The task -
An exact copy of the entries is required, excluding any pictures.

(Beginning of Data for analysis)

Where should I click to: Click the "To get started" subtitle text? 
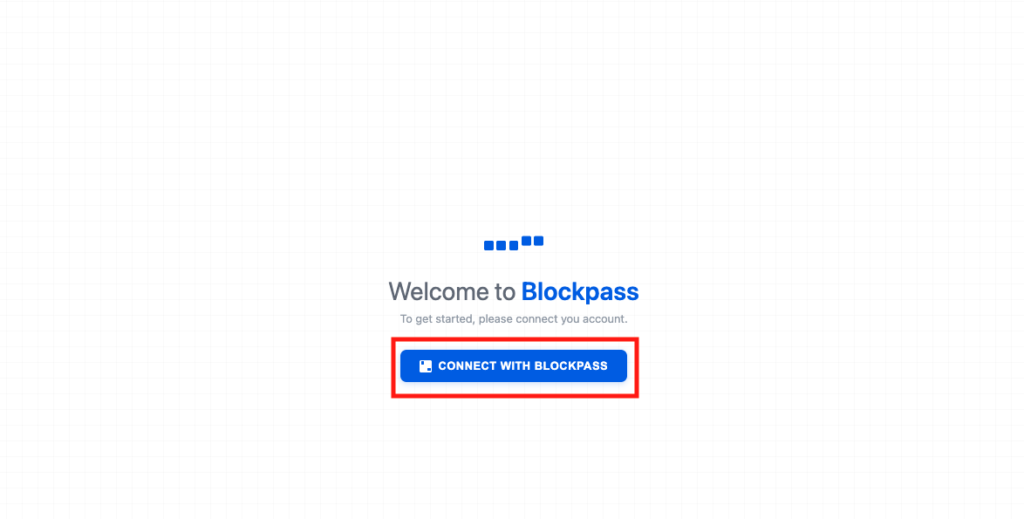[x=438, y=319]
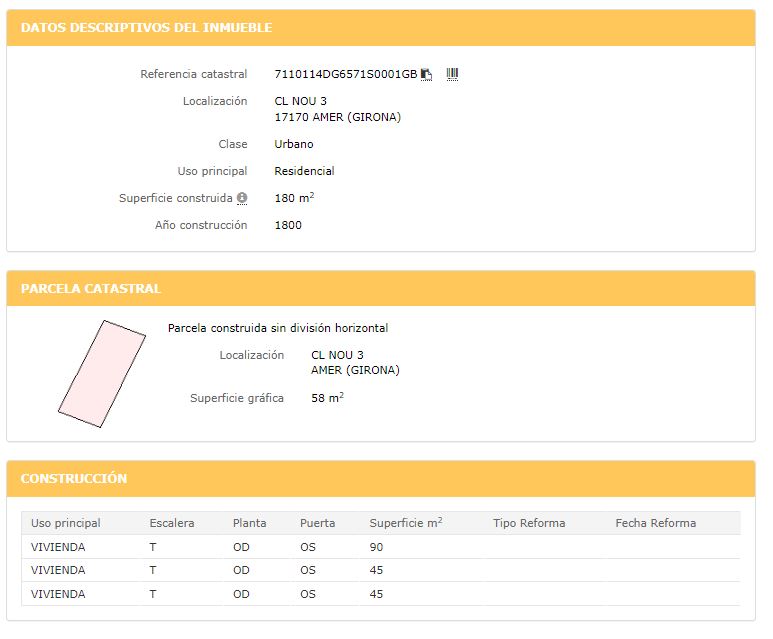Open the pink parcel shape thumbnail
The width and height of the screenshot is (773, 639).
point(102,374)
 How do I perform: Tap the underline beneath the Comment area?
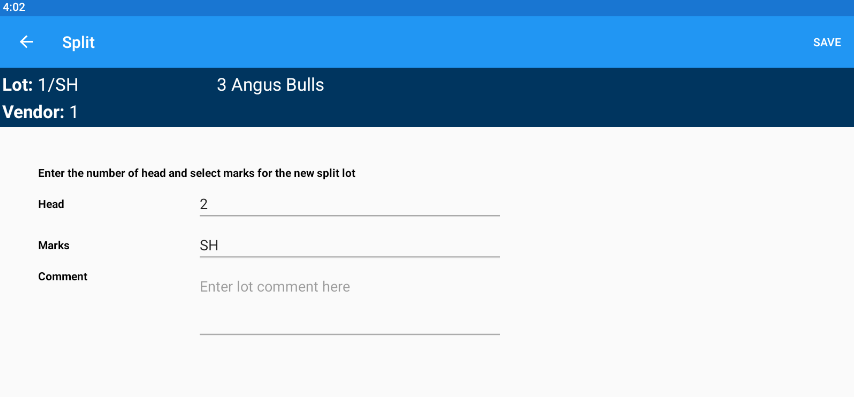[x=350, y=334]
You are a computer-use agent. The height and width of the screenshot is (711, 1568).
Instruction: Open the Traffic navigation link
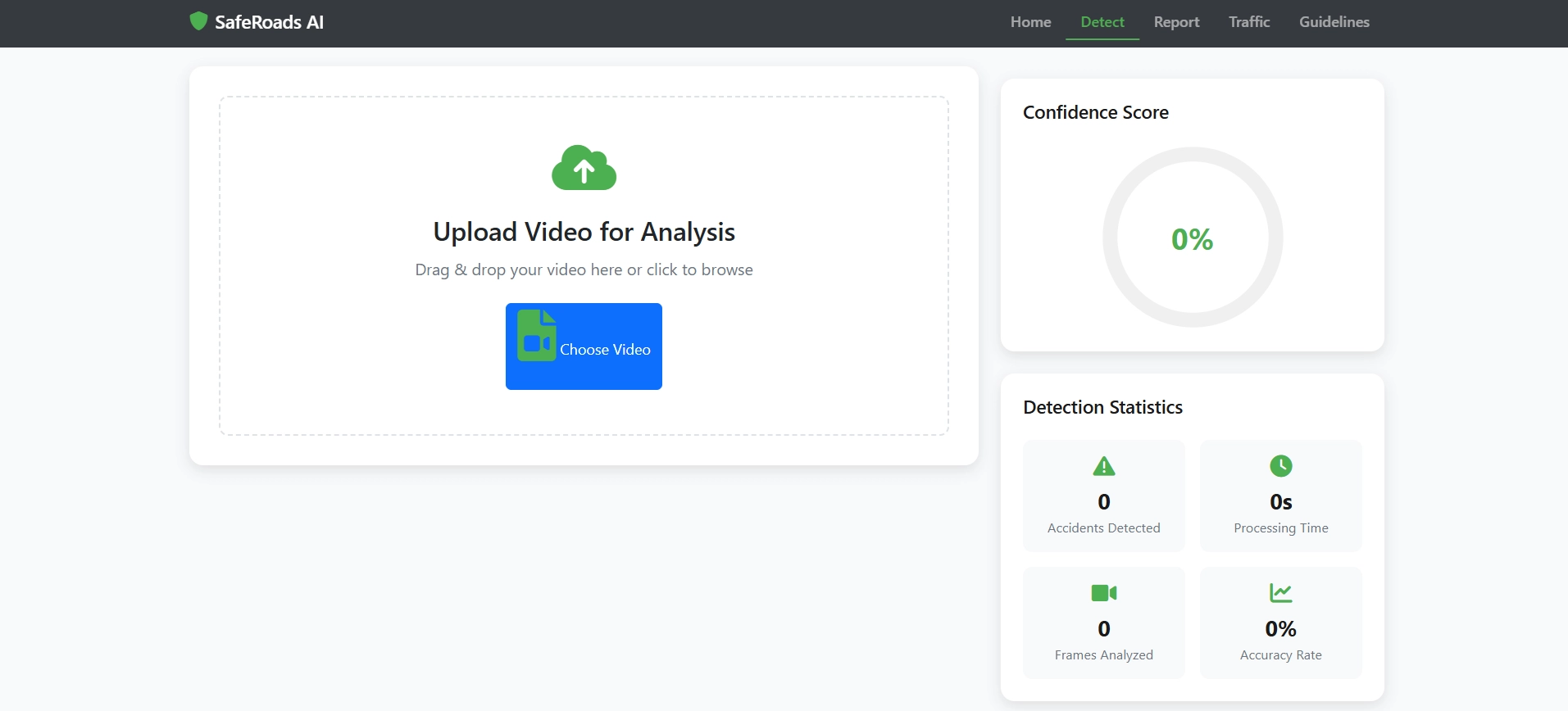click(1248, 22)
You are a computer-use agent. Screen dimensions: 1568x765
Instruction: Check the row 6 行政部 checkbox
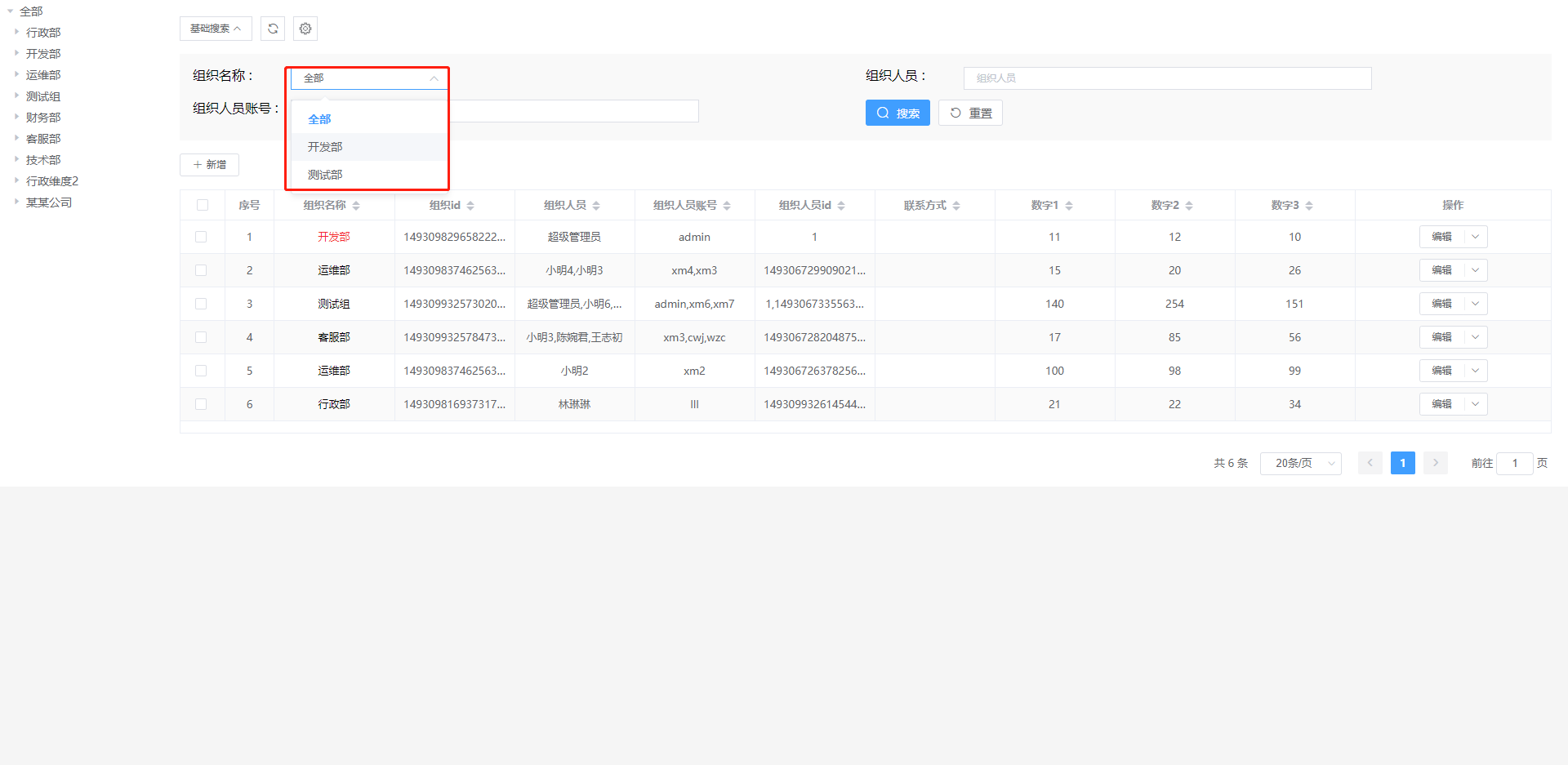201,404
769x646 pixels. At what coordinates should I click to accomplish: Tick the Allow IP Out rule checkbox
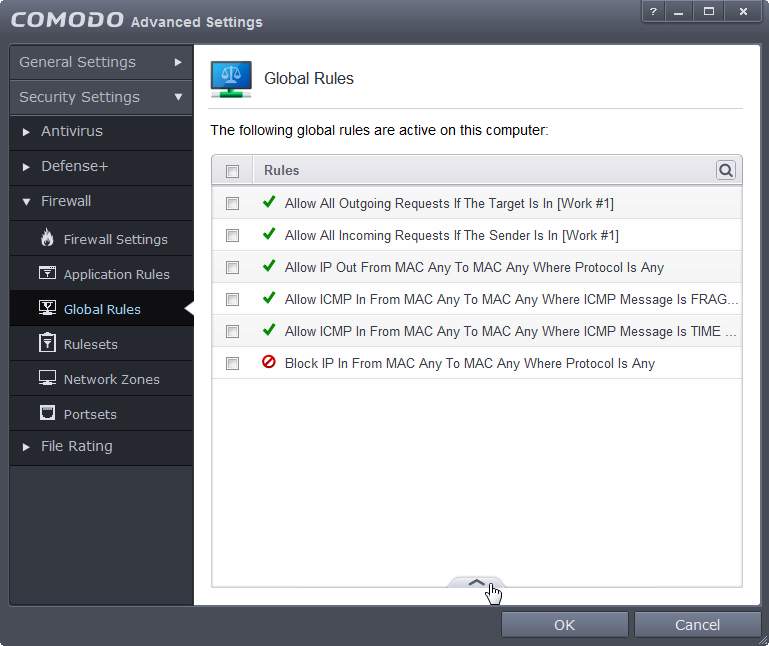coord(233,267)
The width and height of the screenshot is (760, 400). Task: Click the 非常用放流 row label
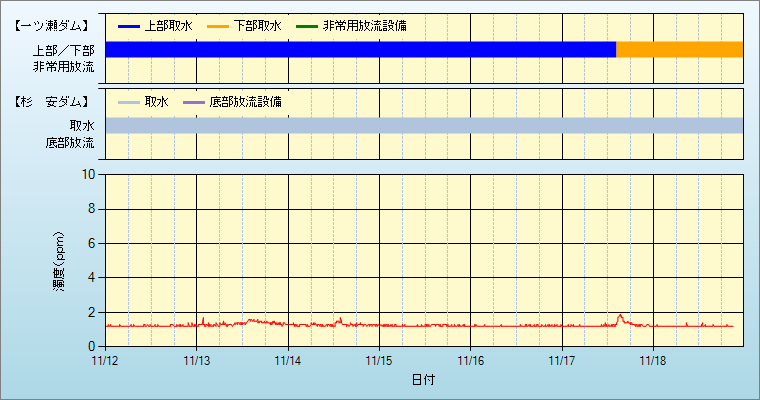[x=64, y=67]
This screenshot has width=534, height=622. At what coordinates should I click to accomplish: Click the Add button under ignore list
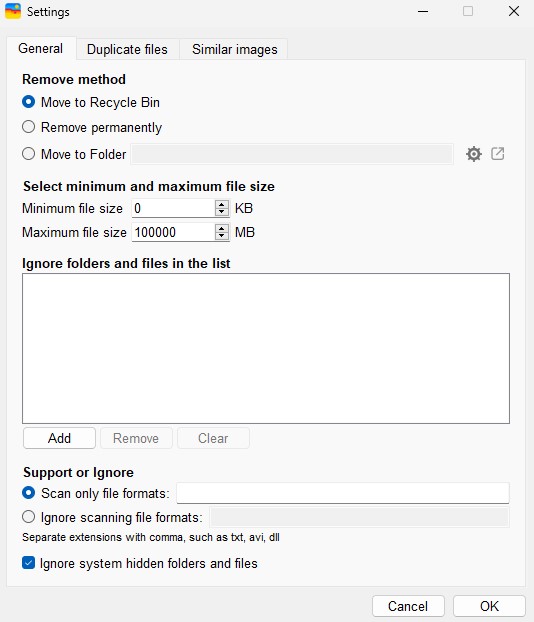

(End of Data for analysis)

Expected answer -
Where should I click to: Click the "To get started" subtitle text? 
[x=438, y=319]
Open the pink parcel shape thumbnail
The width and height of the screenshot is (773, 639).
point(102,374)
 How do I perform: Tap the underline beneath the Comment area?
[x=350, y=334]
You are a computer-use agent. The height and width of the screenshot is (711, 1568).
Instruction: Open the Traffic navigation link
click(1248, 22)
You are a computer-use agent. Screen dimensions: 1568x765
Instruction: Check the row 6 行政部 checkbox
201,404
769x646 pixels. At what coordinates should I click to accomplish: Tick the Allow IP Out rule checkbox
coord(233,267)
The width and height of the screenshot is (760, 400). Task: Click the 非常用放流 row label
[x=64, y=67]
This screenshot has width=534, height=622. At what coordinates should I click to accomplish: Click the Add button under ignore list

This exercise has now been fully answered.